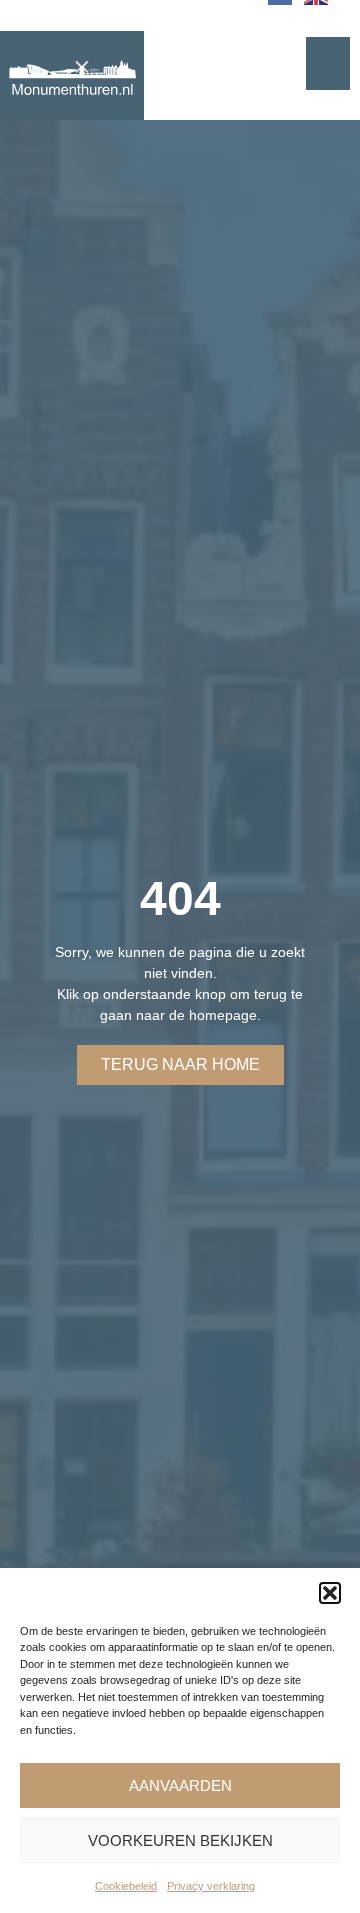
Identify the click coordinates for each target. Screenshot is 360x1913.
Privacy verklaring (211, 1886)
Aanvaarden (180, 1785)
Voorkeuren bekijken (180, 1840)
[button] (330, 1593)
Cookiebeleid (126, 1886)
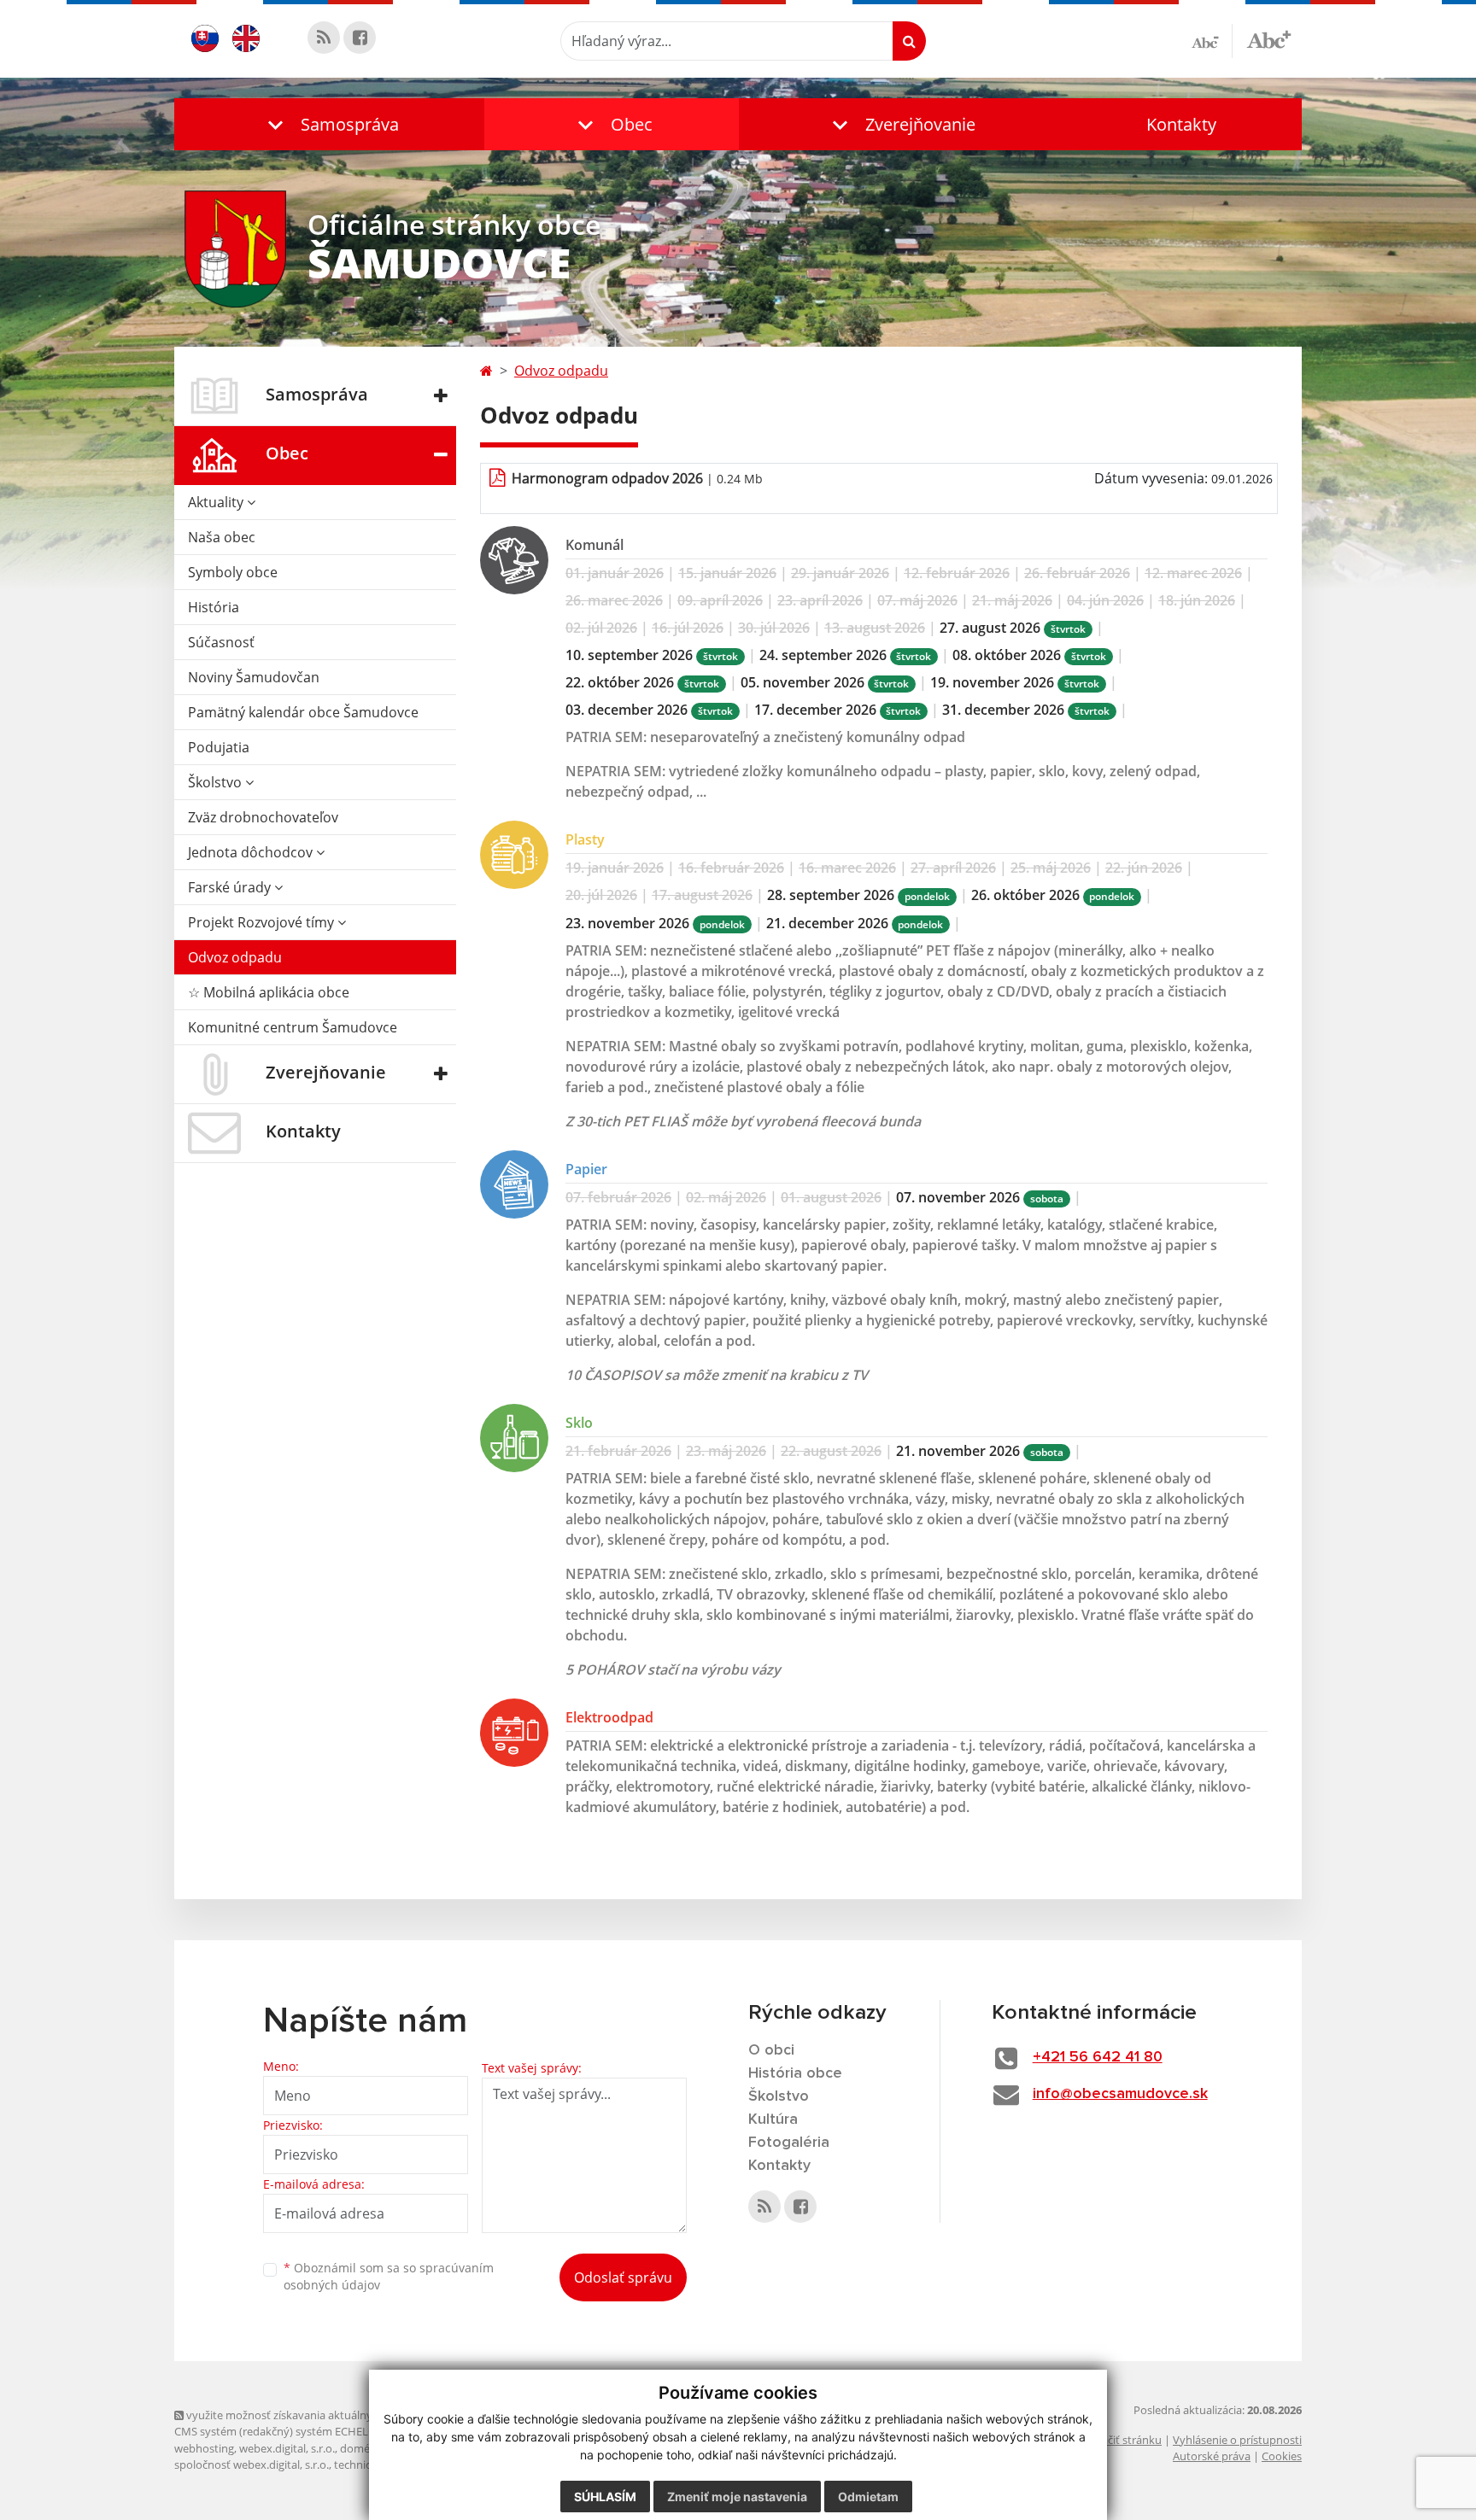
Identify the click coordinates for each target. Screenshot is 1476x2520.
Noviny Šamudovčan (253, 677)
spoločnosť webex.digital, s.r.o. (251, 2464)
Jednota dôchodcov (252, 852)
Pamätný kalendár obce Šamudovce (303, 712)
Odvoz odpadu (235, 957)
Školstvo (216, 782)
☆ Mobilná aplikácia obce (268, 992)
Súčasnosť (221, 642)
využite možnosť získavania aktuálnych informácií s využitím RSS (348, 2415)
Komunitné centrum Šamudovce (292, 1027)
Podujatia (218, 747)
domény (361, 2448)
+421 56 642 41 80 (1098, 2057)
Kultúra (773, 2119)
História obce (795, 2073)
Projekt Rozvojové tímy (262, 922)
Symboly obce (233, 572)
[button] (329, 124)
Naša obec (221, 537)
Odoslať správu (623, 2277)
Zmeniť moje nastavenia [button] (737, 2496)
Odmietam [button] (868, 2496)
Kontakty (1181, 124)
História (213, 607)
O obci (771, 2050)
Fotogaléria (788, 2142)
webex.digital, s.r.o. (287, 2448)
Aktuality (217, 502)
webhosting (204, 2448)
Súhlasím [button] (605, 2496)
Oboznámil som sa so (389, 2277)
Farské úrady (231, 887)
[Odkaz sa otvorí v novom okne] (324, 37)
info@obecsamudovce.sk (1120, 2094)
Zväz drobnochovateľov (263, 817)
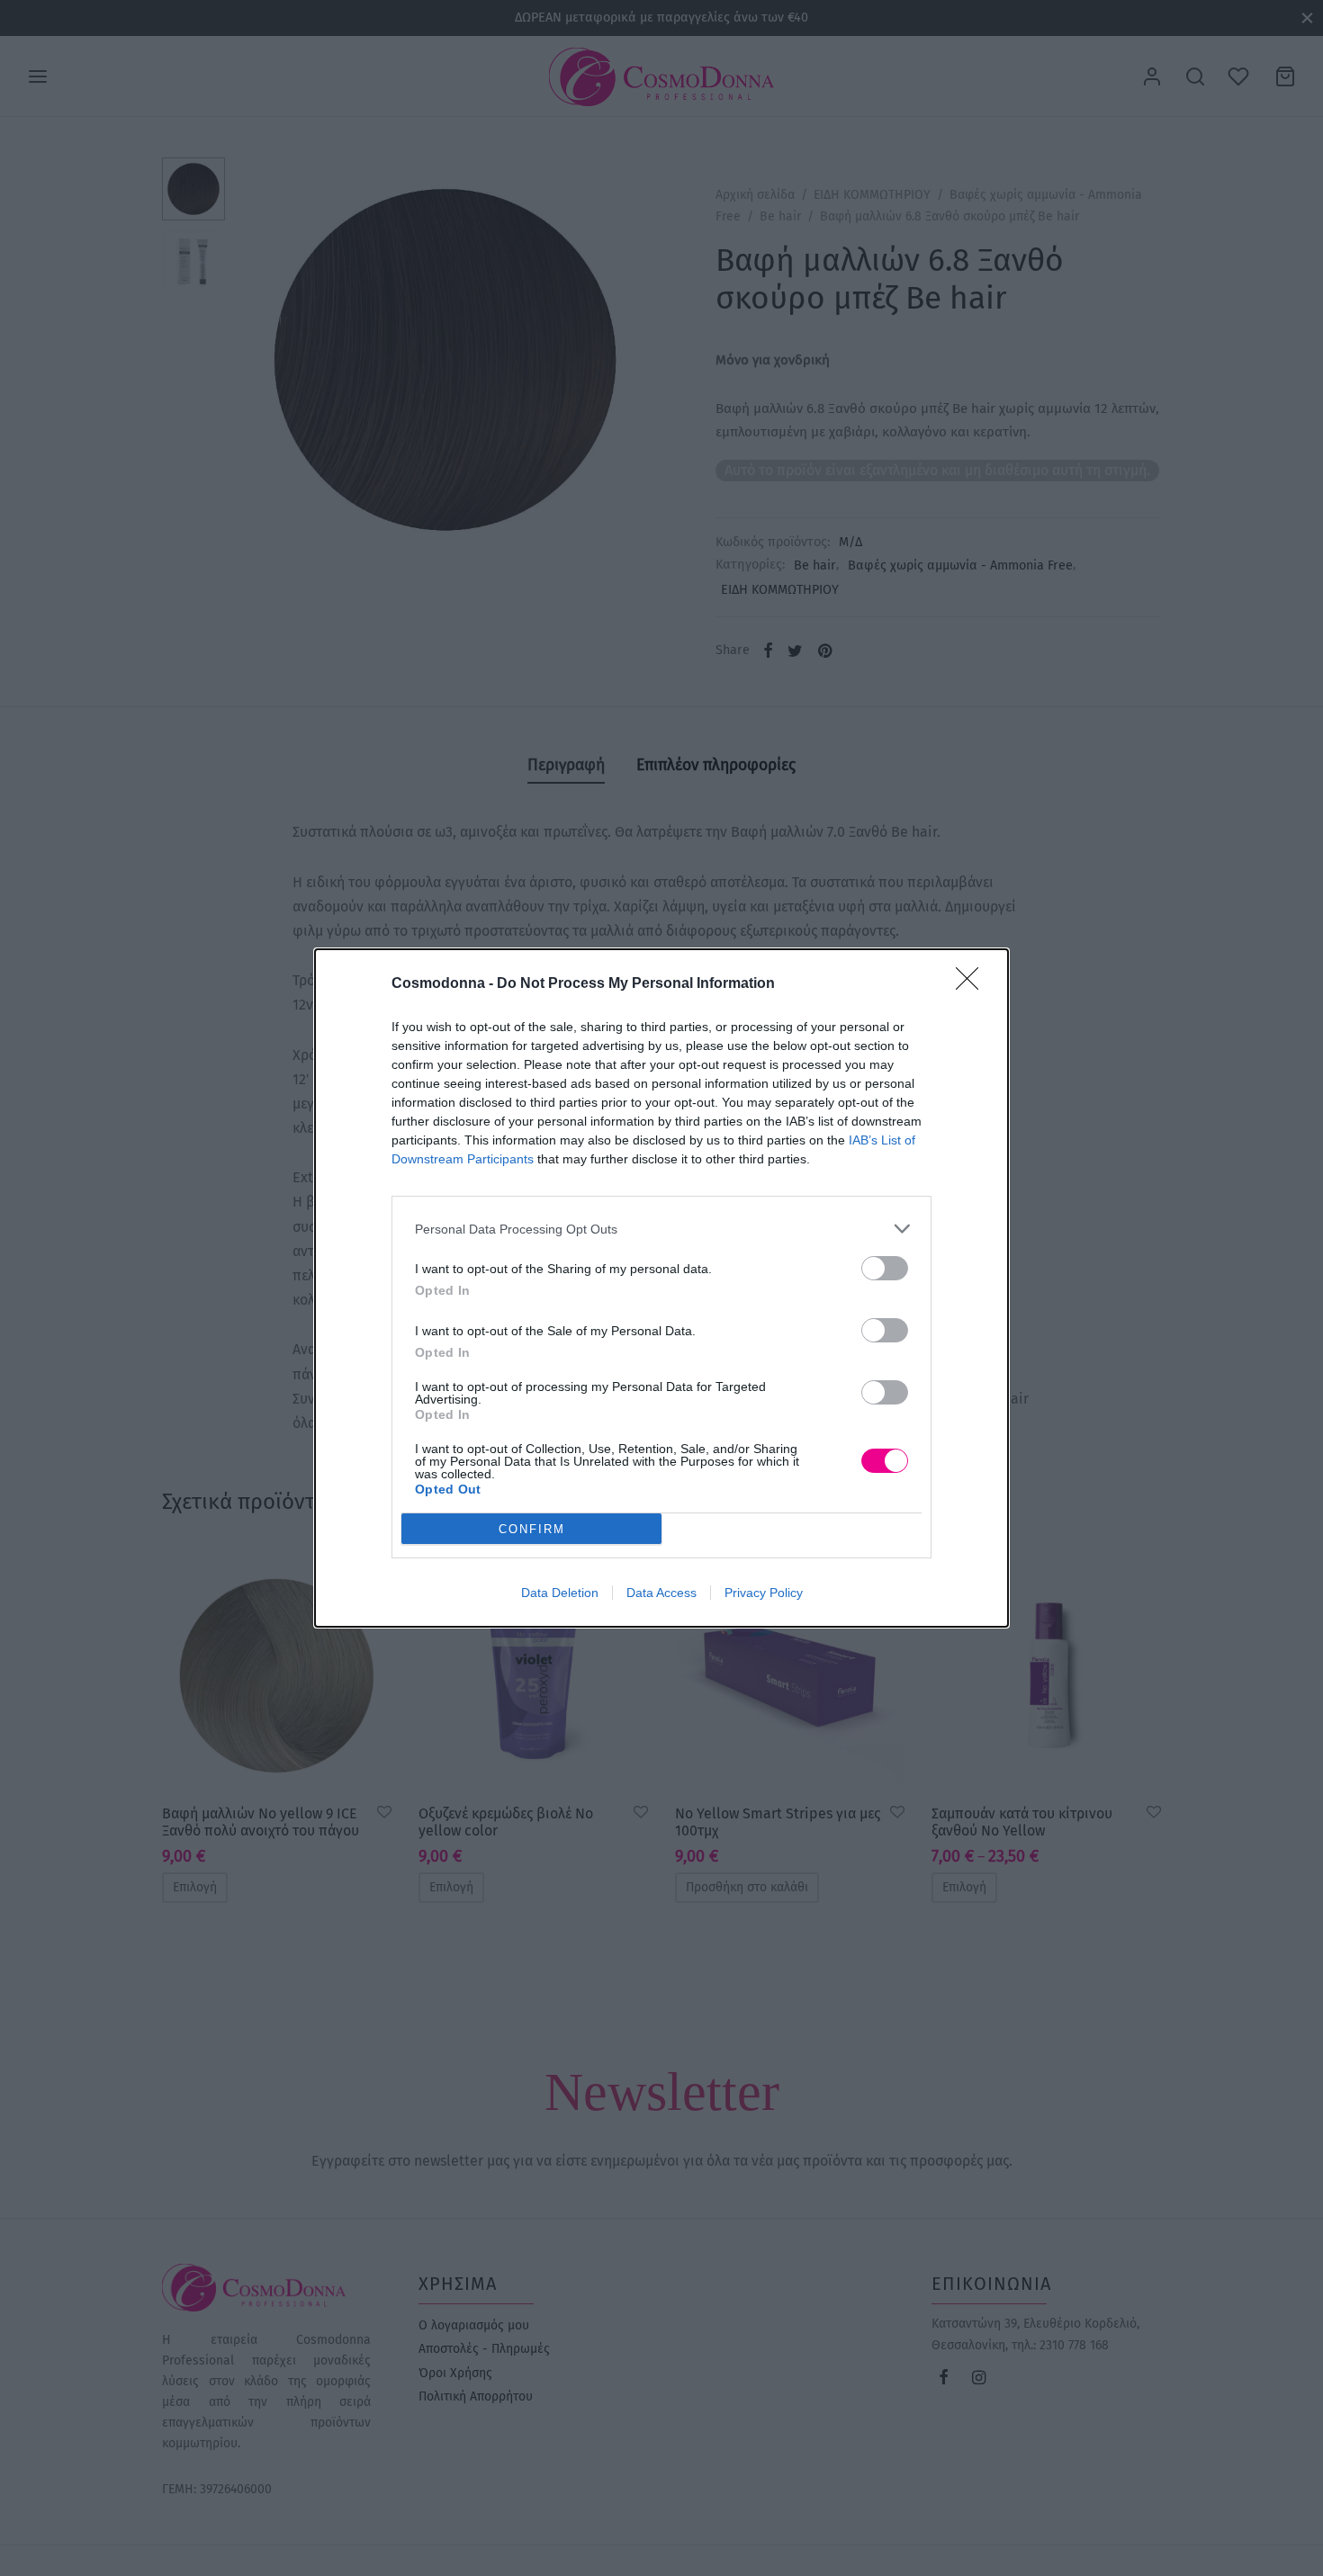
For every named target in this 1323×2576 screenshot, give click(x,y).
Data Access (661, 1592)
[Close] (973, 984)
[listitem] (661, 1228)
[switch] (884, 1268)
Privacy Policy (763, 1592)
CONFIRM (532, 1529)
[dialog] (661, 1288)
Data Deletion (559, 1592)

+---+

# Task item
Please hand back every entry above exactly, with no images in the copy.

# Written solution
Identify the click coordinates for each target. Screenshot is 360x1913.
Privacy verklaring (211, 1886)
Aanvaarden (180, 1785)
Voorkeuren bekijken (180, 1840)
[button] (330, 1593)
Cookiebeleid (126, 1886)
Identify the click coordinates for each target. Screenshot is 1476x2520.
Noviny Šamudovčan (253, 677)
spoločnosť webex.digital, s.r.o. (251, 2464)
Jednota dôchodcov (252, 852)
Pamätný kalendár obce Šamudovce (303, 712)
Odvoz odpadu (235, 957)
Školstvo (216, 782)
☆ Mobilná aplikácia obce (268, 992)
Súčasnosť (221, 642)
využite možnosť získavania aktuálnych informácií s využitím RSS (348, 2415)
Komunitné centrum Šamudovce (292, 1027)
Podujatia (218, 747)
domény (361, 2448)
+421 56 642 41 80 (1098, 2057)
Kultúra (773, 2119)
História obce (795, 2073)
Projekt Rozvojové tímy (262, 922)
Symboly obce (233, 572)
[button] (329, 124)
Naša obec (221, 537)
Odoslať správu (623, 2277)
Zmeniť moje nastavenia [button] (737, 2496)
Odmietam [button] (868, 2496)
Kontakty (1181, 124)
História (213, 607)
O obci (771, 2050)
Fotogaléria (788, 2142)
webex.digital, s.r.o. (287, 2448)
Aktuality (217, 502)
webhosting (204, 2448)
Súhlasím [button] (605, 2496)
Oboznámil som sa so (389, 2277)
Farské úrady (231, 887)
[Odkaz sa otvorí v novom okne] (324, 37)
info@obecsamudovce.sk (1120, 2094)
Zväz drobnochovateľov (263, 817)
For every named target in this 1323×2576 screenshot, give click(x,y).
Data Access (661, 1592)
[Close] (973, 984)
[listitem] (661, 1228)
[switch] (884, 1268)
Privacy Policy (763, 1592)
CONFIRM (532, 1529)
[dialog] (661, 1288)
Data Deletion (559, 1592)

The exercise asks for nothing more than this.